Other Views from 1873

Where is Austin?

Above: Augustus Koch (1840–?). Bird’s Eye View of the City of Austin Travis County Texas 1873, 1873. Lithograph (hand-colored), 19.7 x 28.1 in. Published by J. J. Stoner, Madison, Wis. Center for American History, The University of Texas at Austin.

Austin in 1873

Austin had been designated the permanent capital of the state just a few months before Augustus Koch, one of the most prolific of the itinerant city-view artists, arrived in town in January 1873, and the city was experiencing a boom. The view that Koch proposed to the editor of the Daily Democratic Statesman would be a tangible expression of the city’s new-found pride as the population grew steadily and the newly arrived railroad brought the city’s merchants more business.[1] A story and an ad soon appeared in the newspaper, announcing that the “New Map of Austin City, Mounted and Varnished, showing the whole government of city and out lots” was available for a price of $5.

Koch’s view showed the city from the southwest, clearly delineating Edwin Waller’s original design: the city fronts on the Colorado River between two of its tributaries, Shoal Creek on the west and Waller Creek on the east. Congress Avenue leads northward from the river to Capitol Hill. Waller had reserved land immediately west of the Capitol for the state university, but by 1873 it was obvious that the plot was too small, and the university land had already been relocated to College Hill north of the Capitol.[2] Austin was a diverse community with Germans, Irish, Swedes, English, Polish, French, Italians, Chinese, and African-Americans. A Mexican-American neighborhood had been established in the early 1870s and by 1875 had perhaps 300 residents living in an area informally called “Mexico” (bounded by Shoal Creek, West Cypress, and Live Oak) near the Colorado River.[3]

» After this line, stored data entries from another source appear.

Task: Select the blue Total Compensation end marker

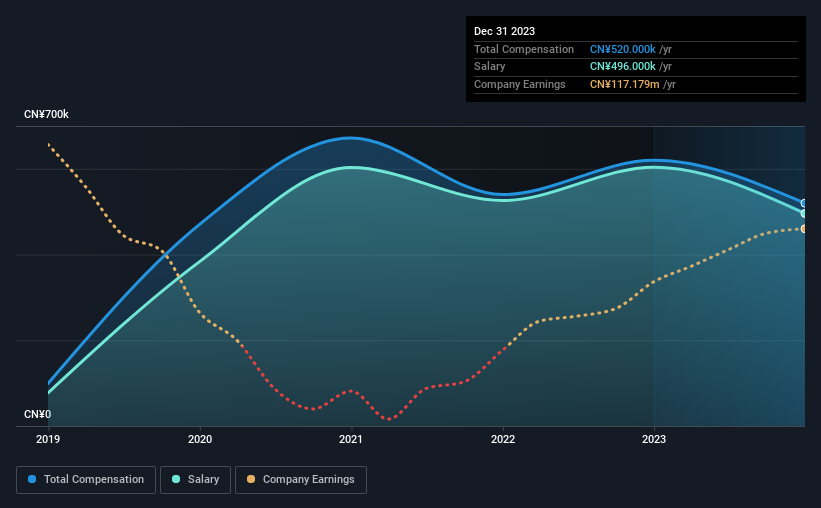Action: 804,203
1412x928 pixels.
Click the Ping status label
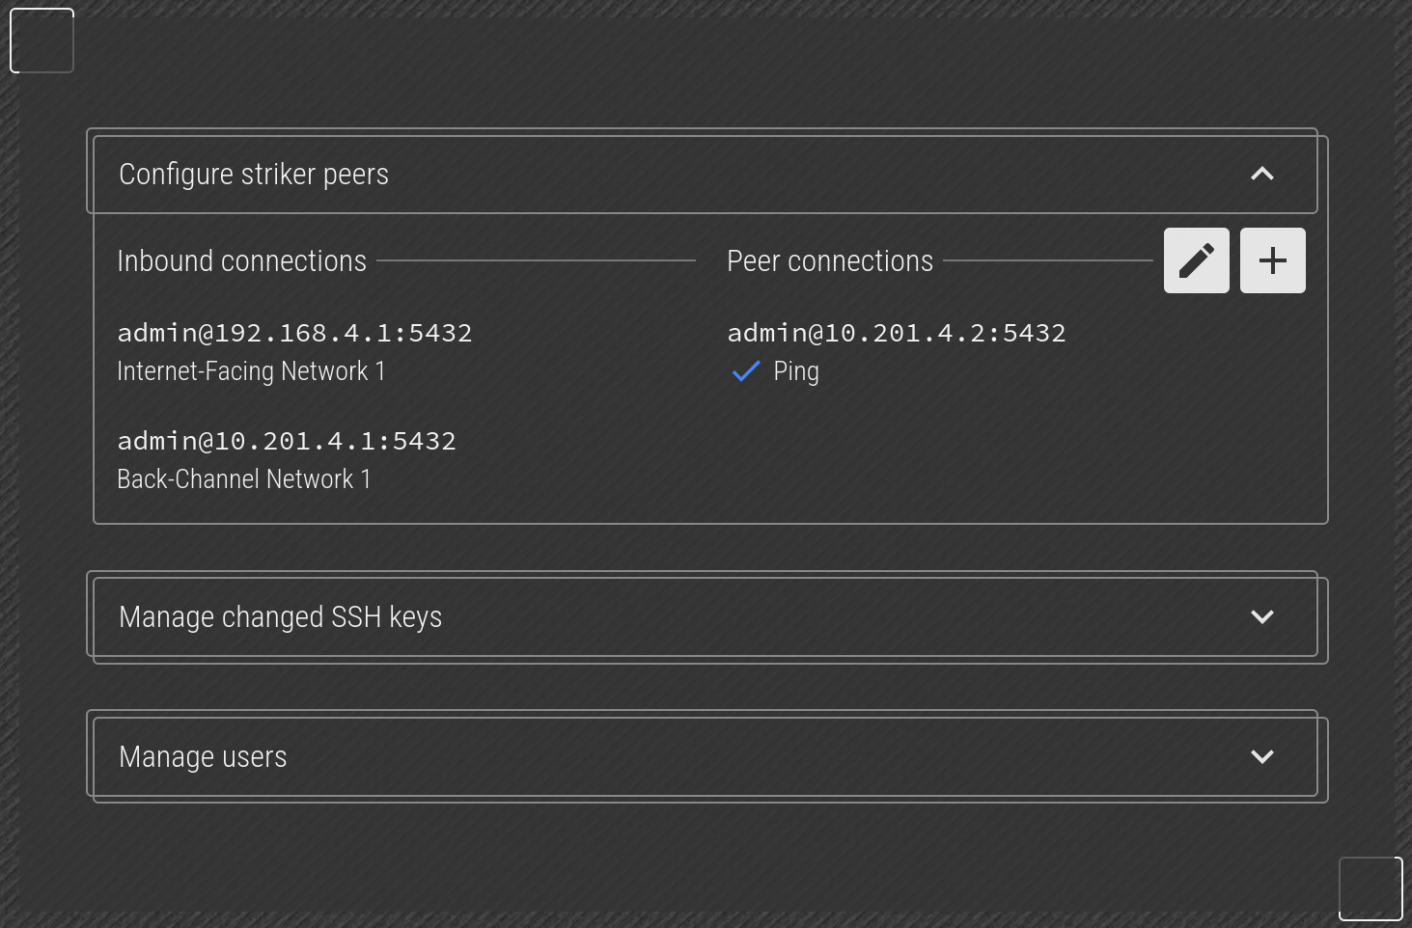coord(796,372)
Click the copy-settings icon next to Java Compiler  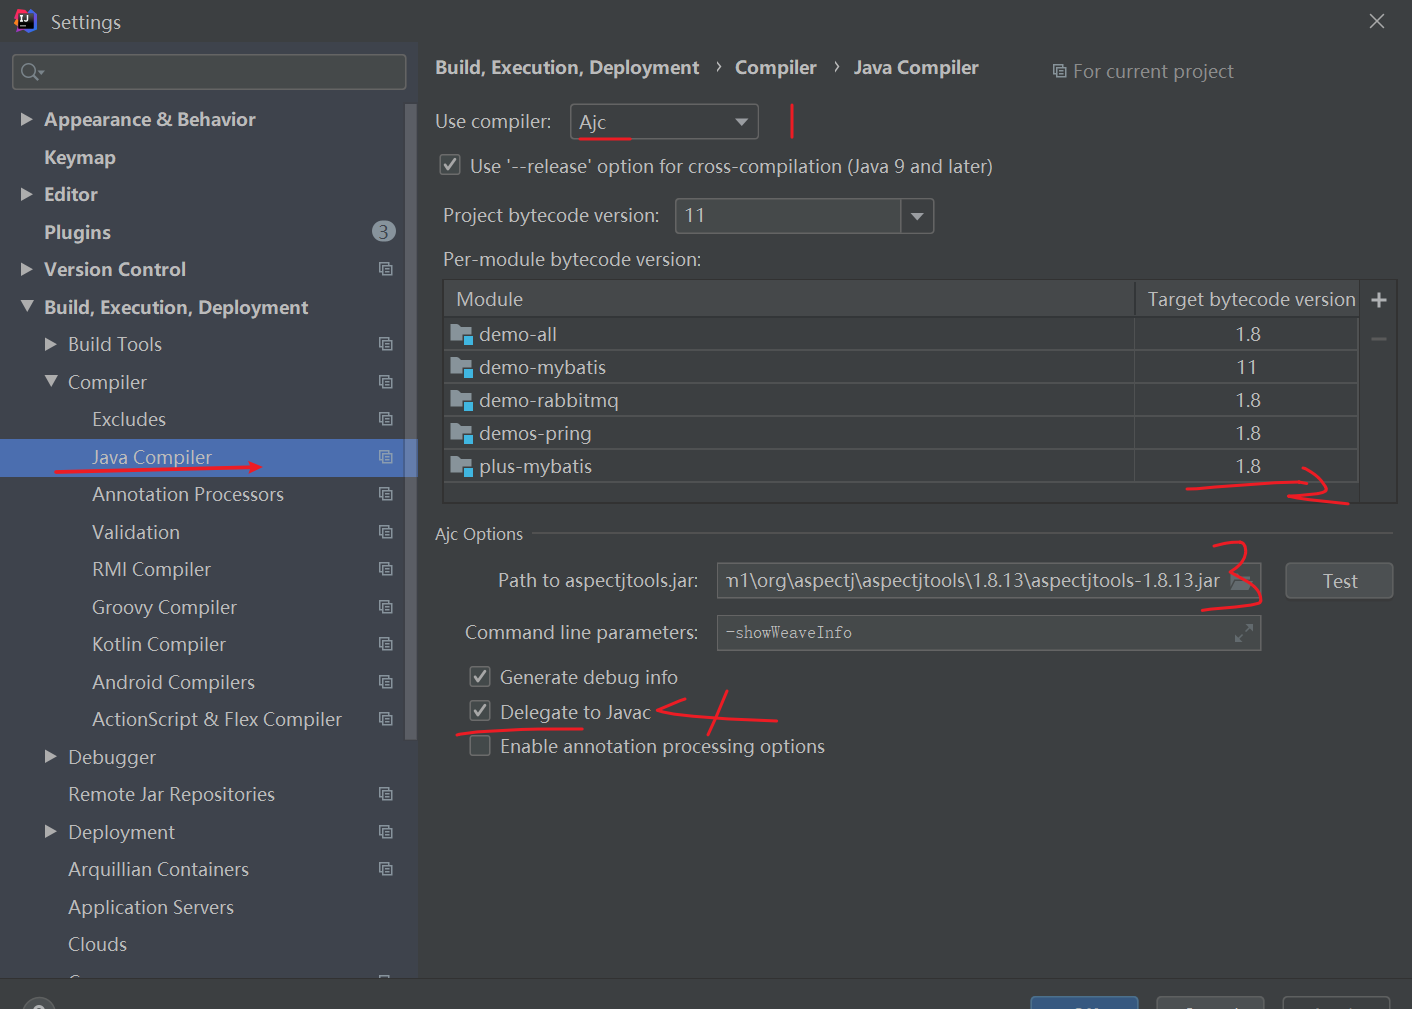pyautogui.click(x=386, y=457)
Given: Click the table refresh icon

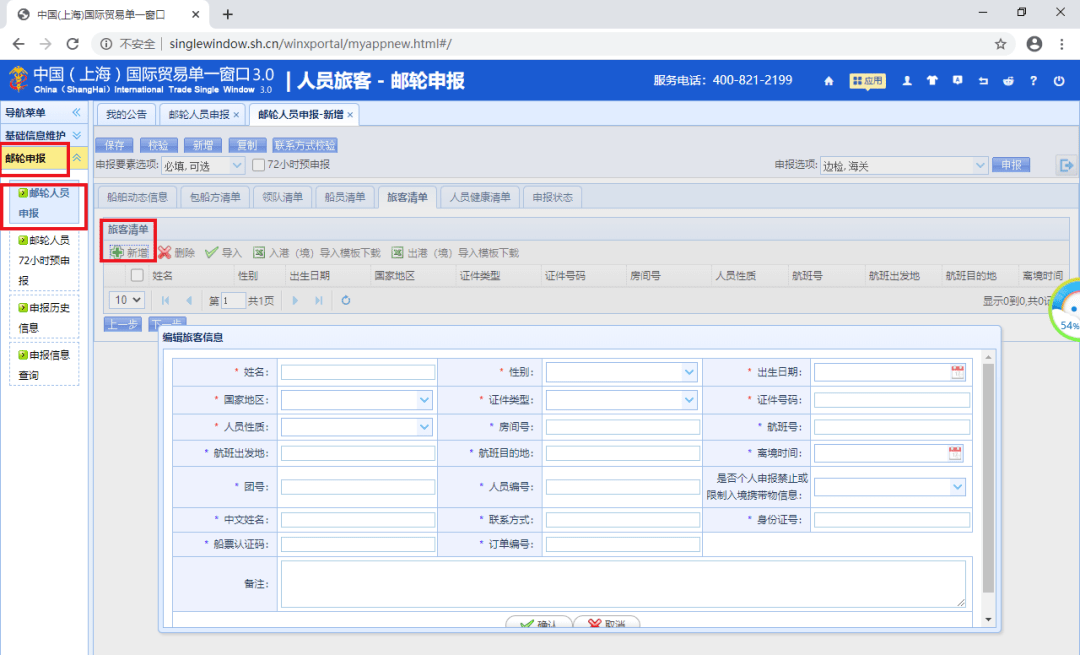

Even though residents had welcomed the arrival of a spur of the Houston and Texas Central Railway in December 1871 by calling it the “iron artery” and the “great civilizer,” Koch’s depiction of the tracks, depot, and train at Pine (5th Street) on the eastern edge of the city is a bit subdued. Perhaps he and the city fathers wanted to focus on the fact that Austin was now the permanent capital of the state.